In the space of automated captioning, the task of visual storytelling is one dimension. Given sequences of images as inputs, visual storytelling (VIST) is about automatically generating textual narratives as outputs.
This repository borrows heavily from Aalto CBIR DeepCaption codebase.
- Python 3+, Python 2.7 (for arel submodule utilizing NLP metrics)
- PyTorch (v1.0+), torchvision 0.2.0+
- nltk
- gensim
- scipy, numpy
- pickle
The following models are implemented:
- Baseline model - https://arxiv.org/abs/1604.03968
- Multi decoder model - https://arxiv.org/abs/1806.00738
- GLAC model - https://arxiv.org/abs/1805.10973 (also under self-critical sequence training (SCST) objective)
- AREL & GAN models - https://arxiv.org/abs/1804.09160
- Character-centric storytelling model - https://arxiv.org/abs/1909.07863
This repository has the following structure:
resources
├── characters_analysis
├── configs
├── filtered_test
├── filtered_train
├── filtered_val
├── memad
├── models
├── plots
├── results
└── sis
sources
├── data
├── general
├── infer
├── models
├── scripts
└── train_validate
arel
├──
with resources/filtered_[train/val/test]
holding the images of the sequences and resources/sis
containing the respective annotations files of the VIST dataset.
- Models available for training are as follows:
python3 sources/train_validate/baseline.py [--options]
python3 sources/train_validate/multi_decoder.py [--options]
python3 sources/train_validate/glac.py [--options]
python3 sources/train_validate/glac_sc.py [--options]
python3 sources/train_validate/baseline_cc.py [--options]
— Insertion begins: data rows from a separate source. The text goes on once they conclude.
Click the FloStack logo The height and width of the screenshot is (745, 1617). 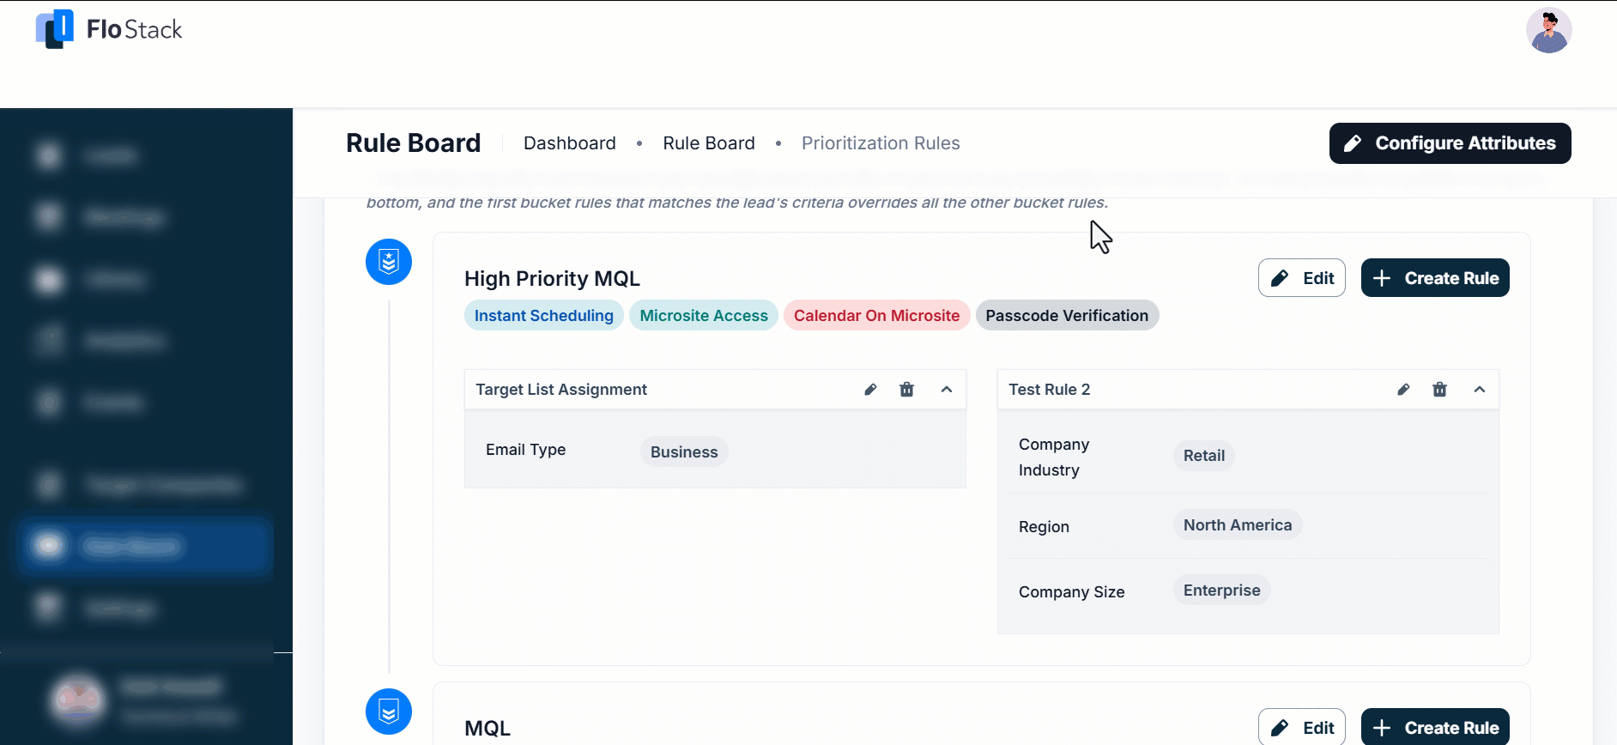tap(109, 30)
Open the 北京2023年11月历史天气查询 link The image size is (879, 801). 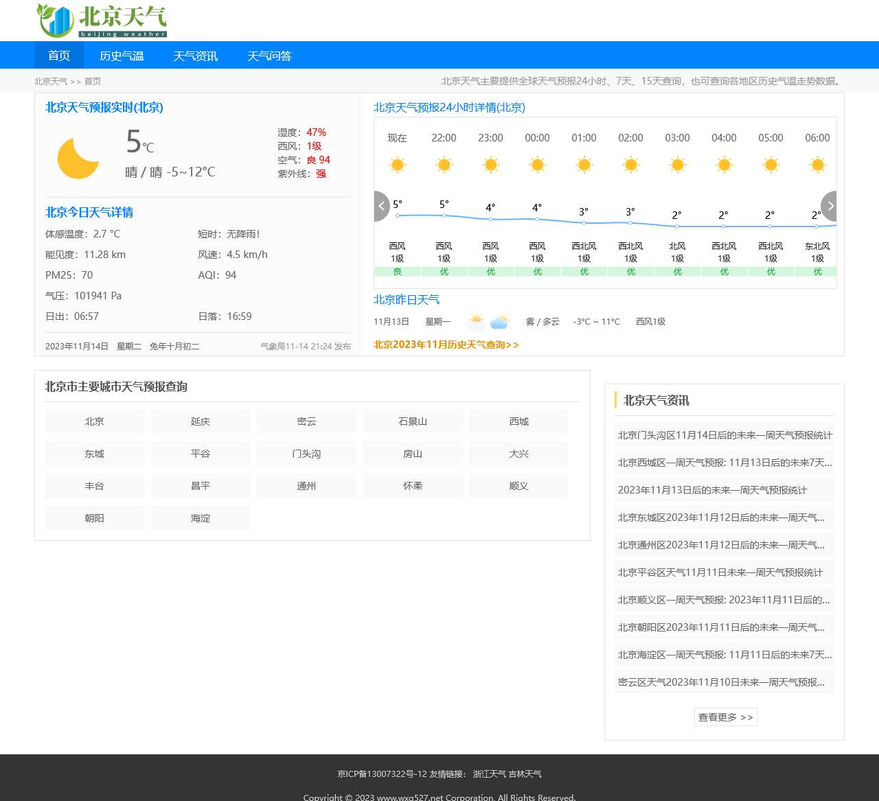[x=445, y=346]
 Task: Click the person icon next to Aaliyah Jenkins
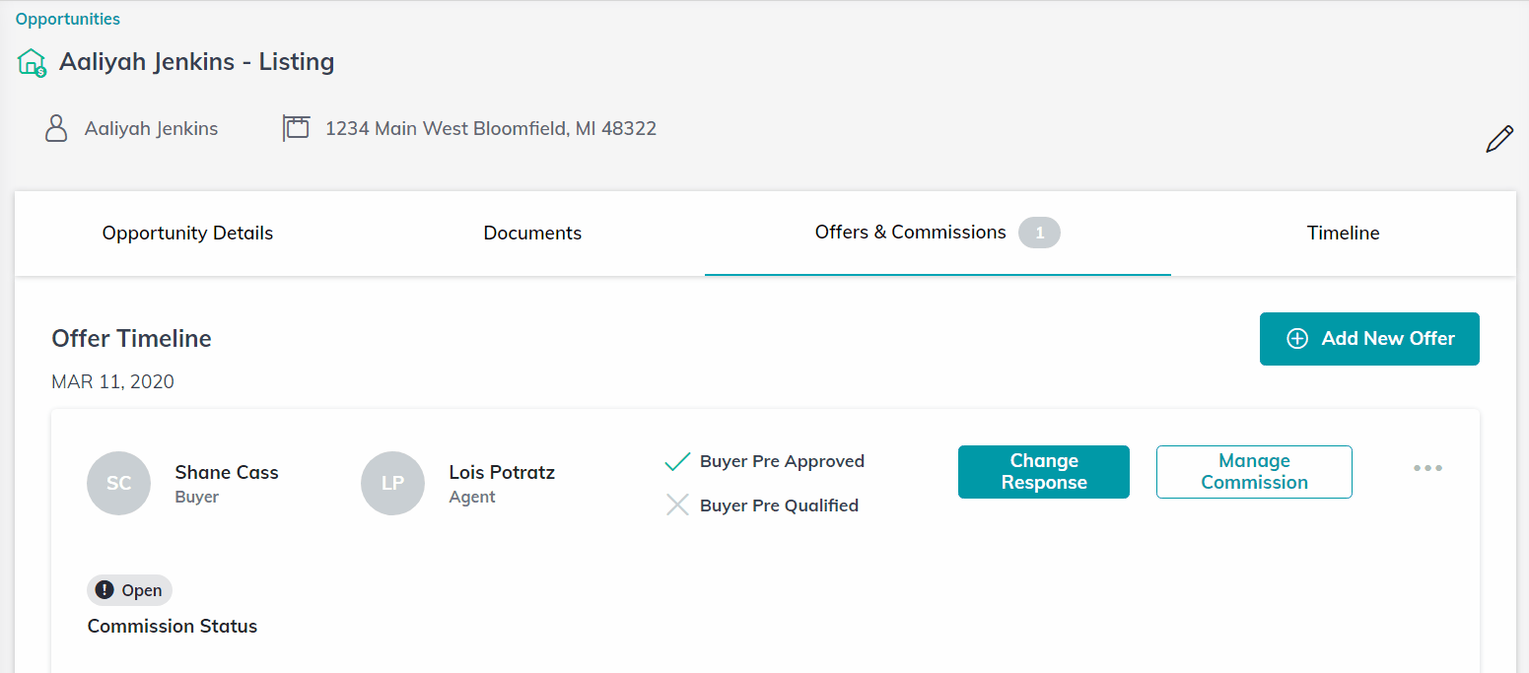click(x=56, y=128)
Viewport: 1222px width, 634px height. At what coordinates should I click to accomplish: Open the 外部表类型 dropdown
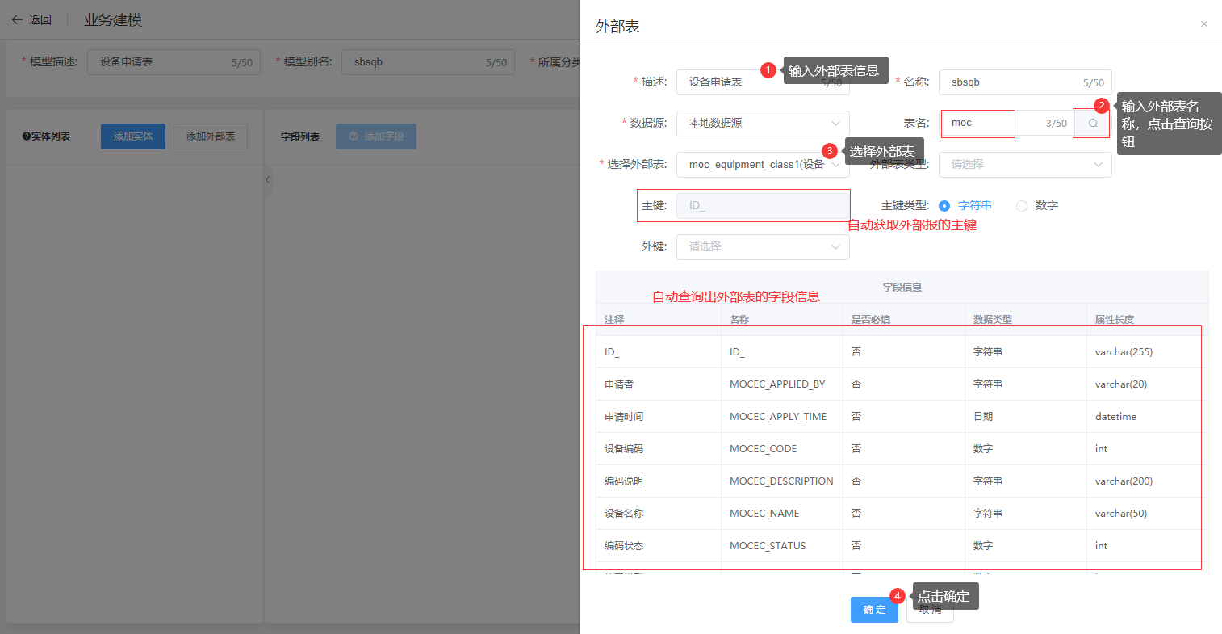(1024, 165)
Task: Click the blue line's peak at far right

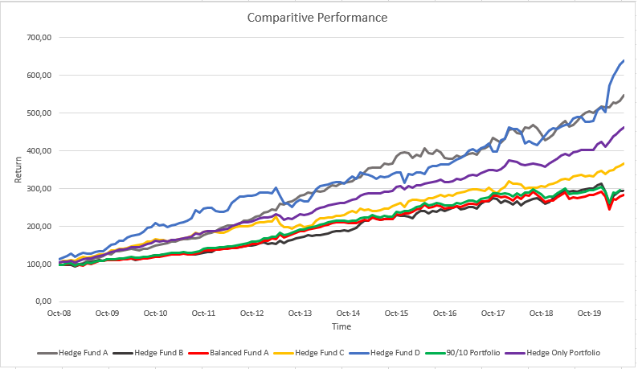Action: (624, 60)
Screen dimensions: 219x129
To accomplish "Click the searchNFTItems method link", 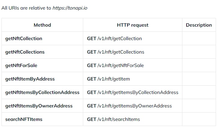I will (x=24, y=119).
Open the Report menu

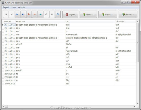(6, 7)
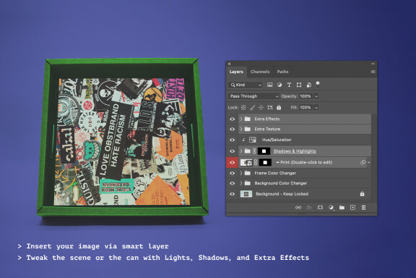Click the create new layer icon
Image resolution: width=416 pixels, height=278 pixels.
(x=352, y=208)
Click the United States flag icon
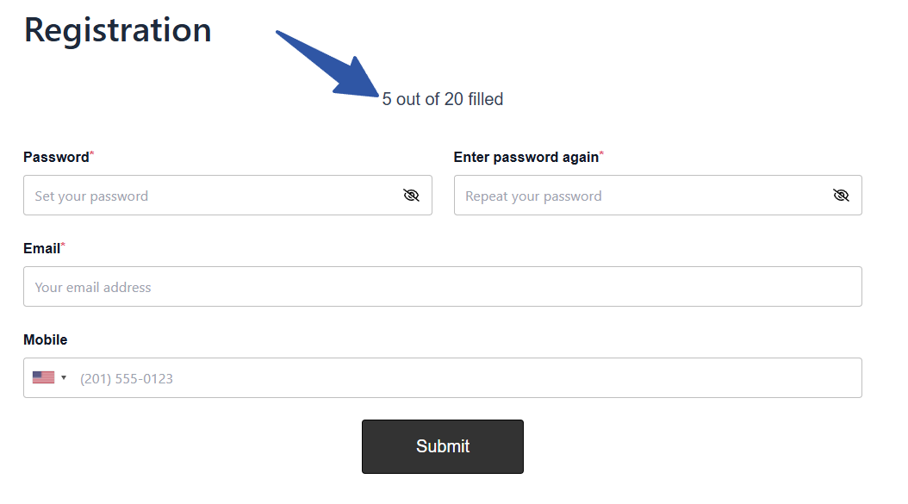The width and height of the screenshot is (908, 504). pyautogui.click(x=43, y=377)
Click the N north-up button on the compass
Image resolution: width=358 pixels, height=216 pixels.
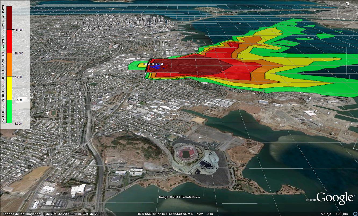(x=347, y=4)
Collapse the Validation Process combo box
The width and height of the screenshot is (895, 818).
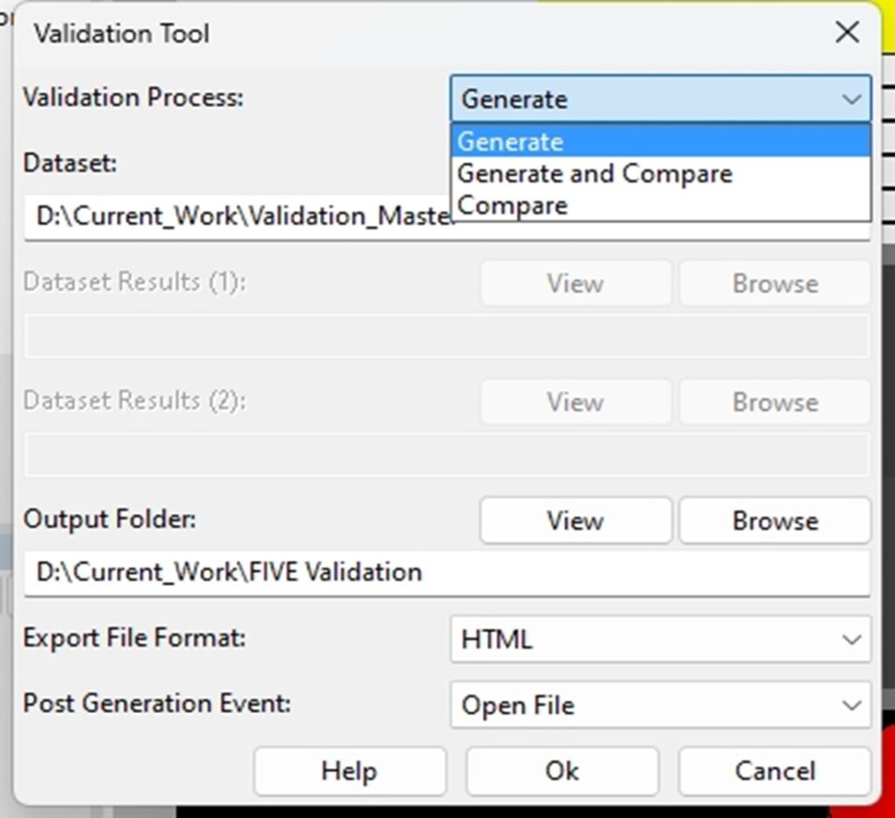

python2 arel/train_AREL.py [--options]
python2 arel/train_GAN.py [--options]
- Trained checkpoints saved under
resources/models/
can be used for performing inference and evaluation as follows:
python3 sources/infer/baseline.py [--options]
python3 sources/infer/multi_decoder.py [--options]
python3 sources/infer/glac.py [--options]
python3 sources/infer/baseline_cc.py [--options]
python2 arel/train_AREL.py --test [--options]
python2 arel/train_GAN.py --test [--options]
with [--options]
being a collection of train/test phase model parameters and tunable hyperparameters which are documented in detail in the respective .py
files.